Statistical Mechanics of Population Dynamics and Animal Movement
Populations of ecological species do not remain fixed in space. Instead, their distribution evolves due to motion of individuals. A cornerstone for understanding mechanisms of dispersal is identification of factors affecting the shape of the dispersal curve, in particular, its rate of decay at large distance. The standard random walk approach is widely believed to result in a dispersal curve with a „thin‟ Gaussian tail, which is often at variance with field data. Here we show that the thin tail is more an artifact of an over-simplified description of the dispersing population rather than an immanent property of the random walk diffusion. Specifically, we show that a fat-tailed dispersal curve with either exponential or power law rate of decay arises naturally in a population of non-identical individuals, i.e. in a population with some inherent statistical structure. Our findings prove that, contrary to a widely spread opinion, a thick dispersal tail is not necessarily a fingerprint of Levy flights or "superdiffusion" as it is usually believed. Our theoretical results appear to be in a very good agreement with some available field data.

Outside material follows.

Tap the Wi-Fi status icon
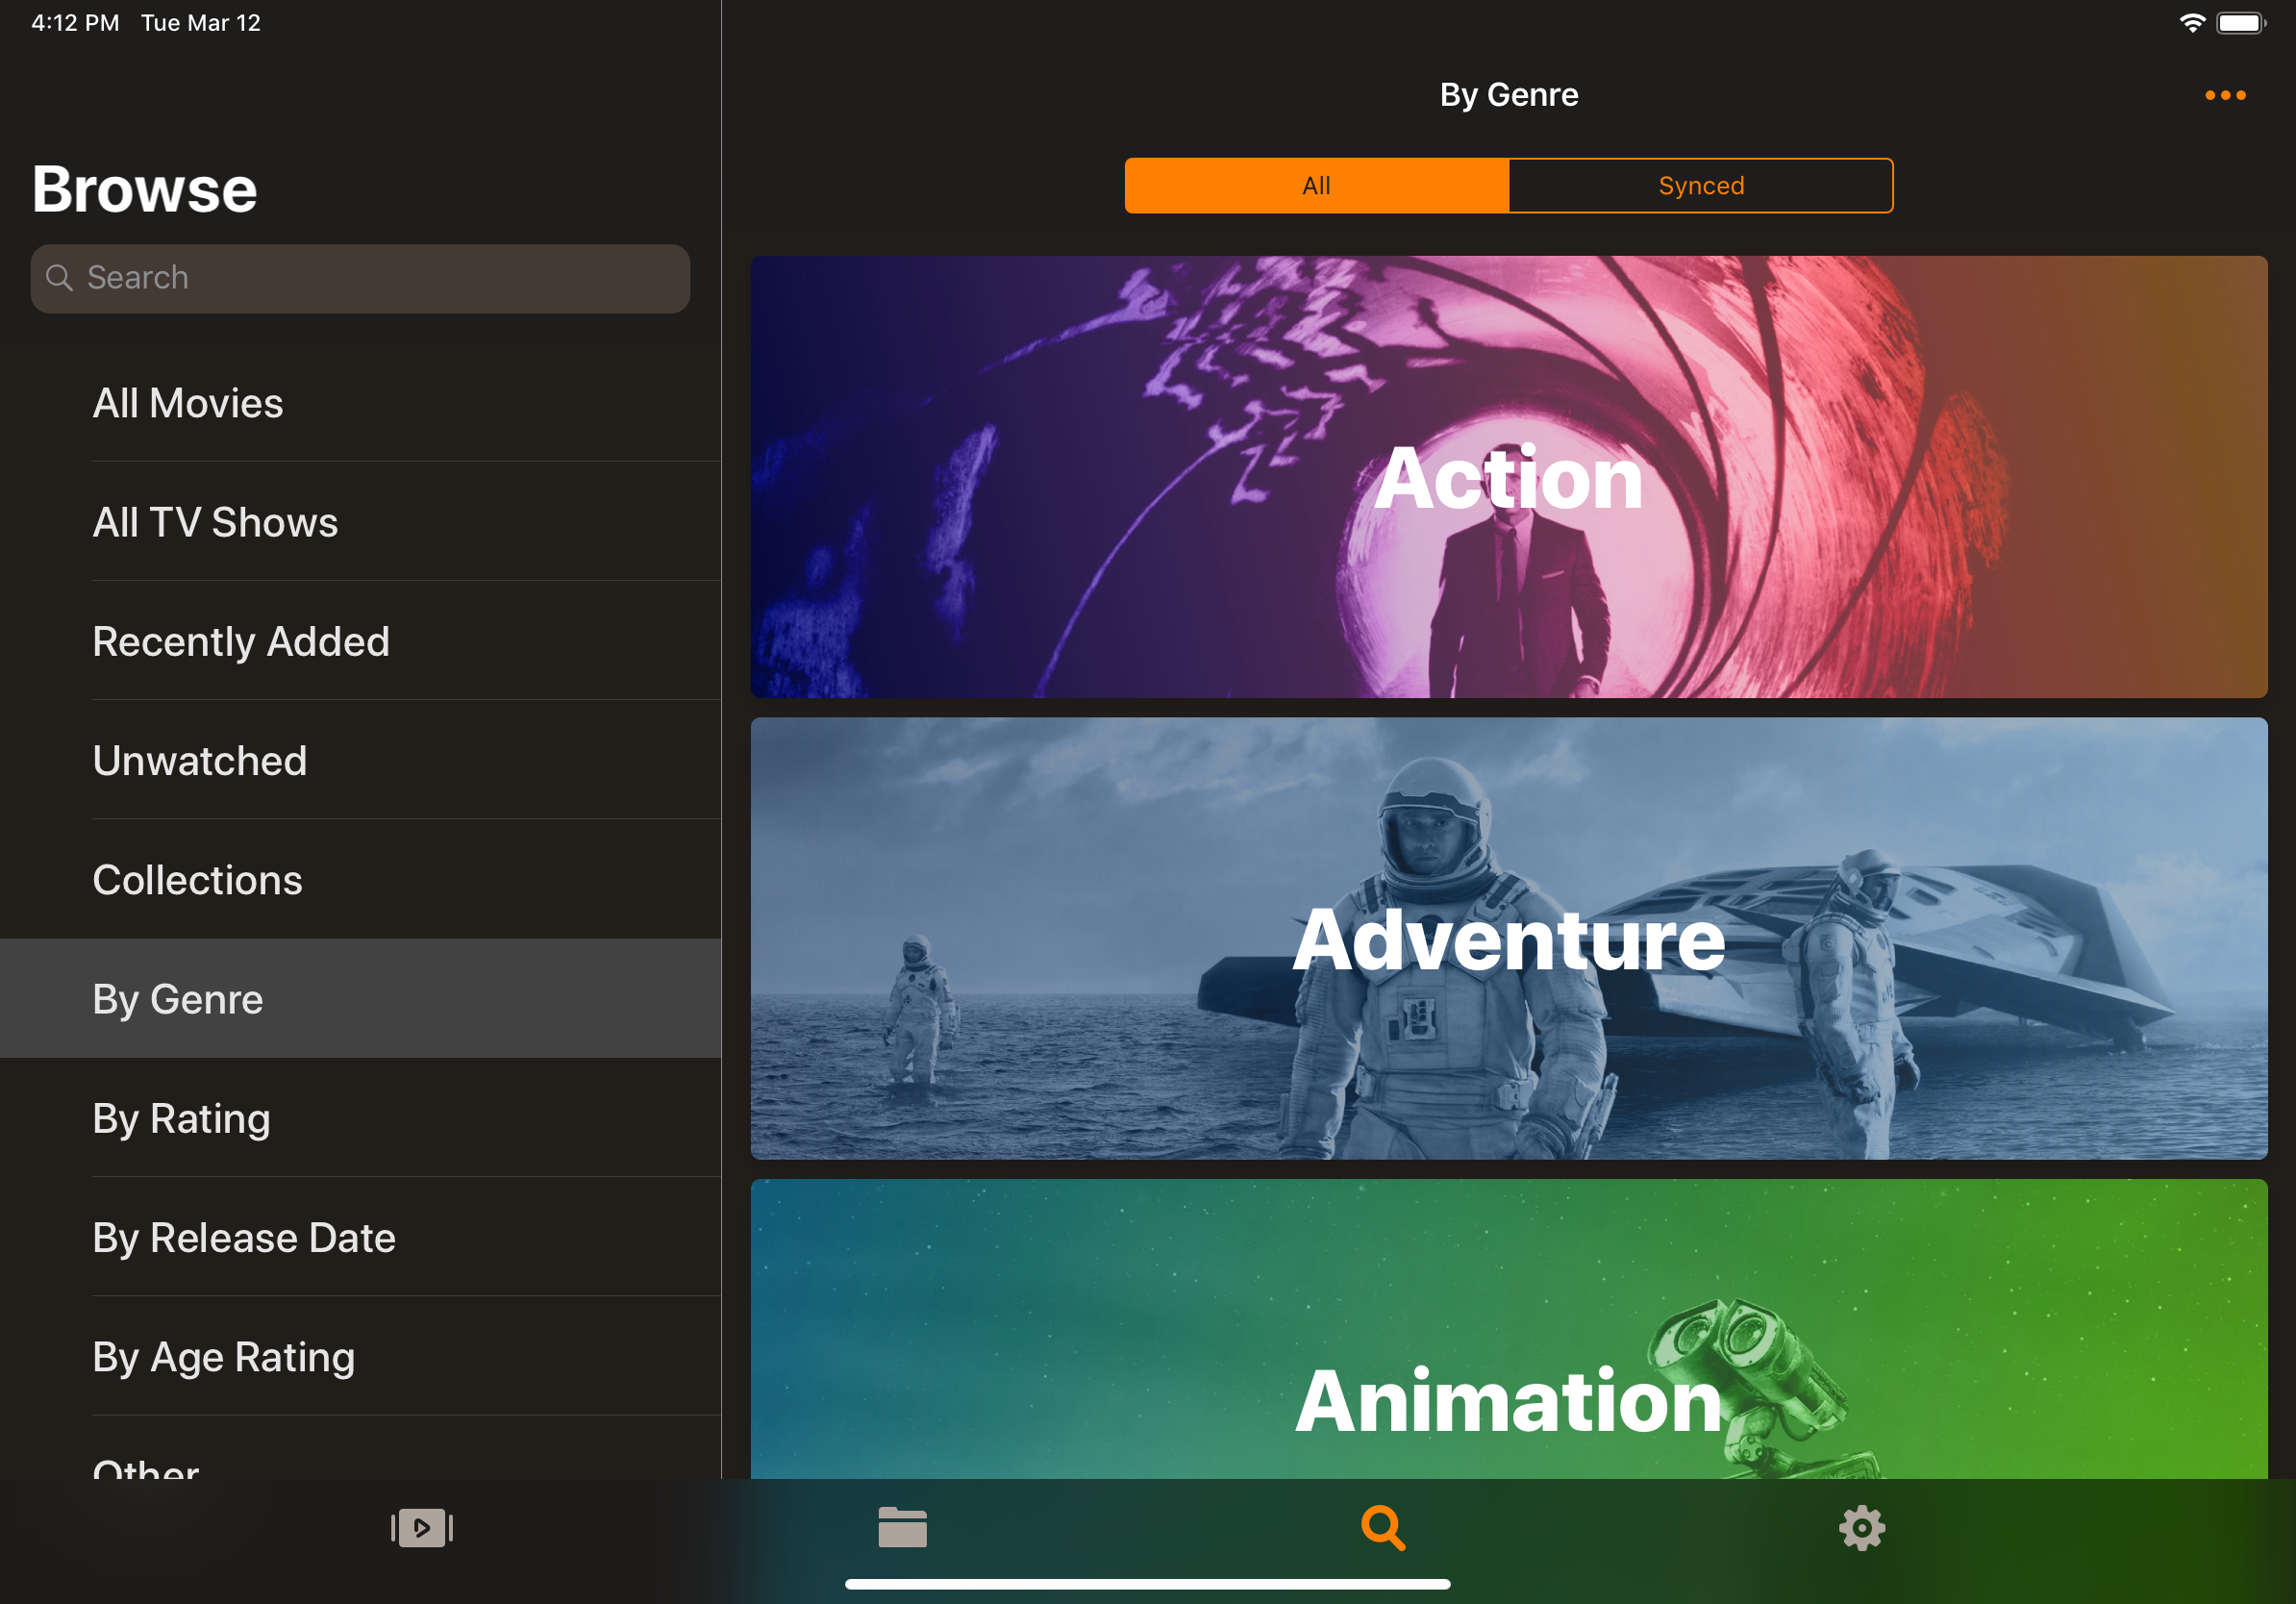Viewport: 2296px width, 1604px height. coord(2190,23)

A good understanding of population dispersal is hardly possible without knowing what happens on the "microscale", i.e. on the spatial/temporal scales of the individual movement. Correspondingly, we then proceed to the analysis of animal's individual paths. Movement paths are characterized by the distribution of the length and duration of bouts of continuous movements. Studies of different species have revealed that the distribution of bout durations often has a "fat tail" which is well described by a power law, truncated at high values so that the distribution decays fast for long bouts. The relation between this pattern and the processes that cause it has remained poorly explored. Our attempt to reveal this relation is based on some tools statistical mechanics. Basing on the concept of "statistically structured populations" introduced in the first part of the talk, here we formulate an approach that allows us to describe data on bout duration within a unified framework and show that a truncated fat-tail in the bout distribution of animal movement is an immediate consequence of the inherent statistical variation of individual traits.